• _Work order_: Go through the entries below. Copy each line in which "node" appears.

(Stored records)
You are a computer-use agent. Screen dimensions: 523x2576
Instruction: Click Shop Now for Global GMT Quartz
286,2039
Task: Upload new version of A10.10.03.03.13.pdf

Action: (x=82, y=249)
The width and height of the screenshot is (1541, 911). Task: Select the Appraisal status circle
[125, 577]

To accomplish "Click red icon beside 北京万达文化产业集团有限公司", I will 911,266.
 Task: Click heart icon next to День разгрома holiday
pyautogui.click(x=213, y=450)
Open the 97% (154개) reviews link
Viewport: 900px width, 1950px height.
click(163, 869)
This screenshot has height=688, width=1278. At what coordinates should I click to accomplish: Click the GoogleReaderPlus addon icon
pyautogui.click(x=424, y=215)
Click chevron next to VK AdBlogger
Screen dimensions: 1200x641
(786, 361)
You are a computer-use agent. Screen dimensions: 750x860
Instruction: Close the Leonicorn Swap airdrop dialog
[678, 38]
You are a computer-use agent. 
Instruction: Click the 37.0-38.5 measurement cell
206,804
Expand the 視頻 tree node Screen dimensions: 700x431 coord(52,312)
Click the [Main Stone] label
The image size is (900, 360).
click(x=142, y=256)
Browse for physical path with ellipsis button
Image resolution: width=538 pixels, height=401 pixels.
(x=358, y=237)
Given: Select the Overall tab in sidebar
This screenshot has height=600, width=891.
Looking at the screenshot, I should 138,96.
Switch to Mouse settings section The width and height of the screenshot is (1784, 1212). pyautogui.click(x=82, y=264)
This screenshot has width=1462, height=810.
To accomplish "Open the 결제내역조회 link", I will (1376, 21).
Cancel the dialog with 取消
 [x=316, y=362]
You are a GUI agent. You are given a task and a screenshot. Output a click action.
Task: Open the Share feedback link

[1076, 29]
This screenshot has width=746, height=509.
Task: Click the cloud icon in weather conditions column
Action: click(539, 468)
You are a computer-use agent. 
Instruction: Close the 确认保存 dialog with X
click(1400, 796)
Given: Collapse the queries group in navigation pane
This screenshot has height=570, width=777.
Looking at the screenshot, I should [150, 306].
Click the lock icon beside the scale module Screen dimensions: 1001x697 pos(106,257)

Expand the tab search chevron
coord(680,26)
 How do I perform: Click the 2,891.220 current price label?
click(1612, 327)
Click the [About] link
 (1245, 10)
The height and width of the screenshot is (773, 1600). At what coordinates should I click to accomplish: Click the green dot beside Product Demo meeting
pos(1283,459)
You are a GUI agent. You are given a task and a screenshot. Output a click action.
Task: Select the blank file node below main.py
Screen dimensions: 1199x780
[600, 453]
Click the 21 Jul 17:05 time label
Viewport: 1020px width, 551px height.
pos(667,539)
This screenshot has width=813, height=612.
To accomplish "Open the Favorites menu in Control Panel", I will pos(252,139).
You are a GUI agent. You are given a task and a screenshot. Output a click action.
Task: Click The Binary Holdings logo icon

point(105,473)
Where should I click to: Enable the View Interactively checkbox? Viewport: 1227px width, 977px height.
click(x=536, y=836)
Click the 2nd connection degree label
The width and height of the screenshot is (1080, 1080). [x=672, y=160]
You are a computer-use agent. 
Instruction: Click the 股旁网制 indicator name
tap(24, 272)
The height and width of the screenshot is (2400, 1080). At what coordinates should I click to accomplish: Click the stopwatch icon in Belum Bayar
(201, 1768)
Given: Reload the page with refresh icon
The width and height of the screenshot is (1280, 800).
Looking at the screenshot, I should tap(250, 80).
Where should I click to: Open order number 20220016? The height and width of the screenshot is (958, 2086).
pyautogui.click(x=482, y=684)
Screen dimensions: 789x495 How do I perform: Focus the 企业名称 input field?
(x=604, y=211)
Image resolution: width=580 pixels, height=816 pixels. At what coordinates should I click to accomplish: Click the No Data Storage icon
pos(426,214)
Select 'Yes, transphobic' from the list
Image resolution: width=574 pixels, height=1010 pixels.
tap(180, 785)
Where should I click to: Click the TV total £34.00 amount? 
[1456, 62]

• _Output of the task_:
Expand the 視頻 tree node Screen dimensions: 700x431 coord(52,312)
Task: Select the blank file node below main.py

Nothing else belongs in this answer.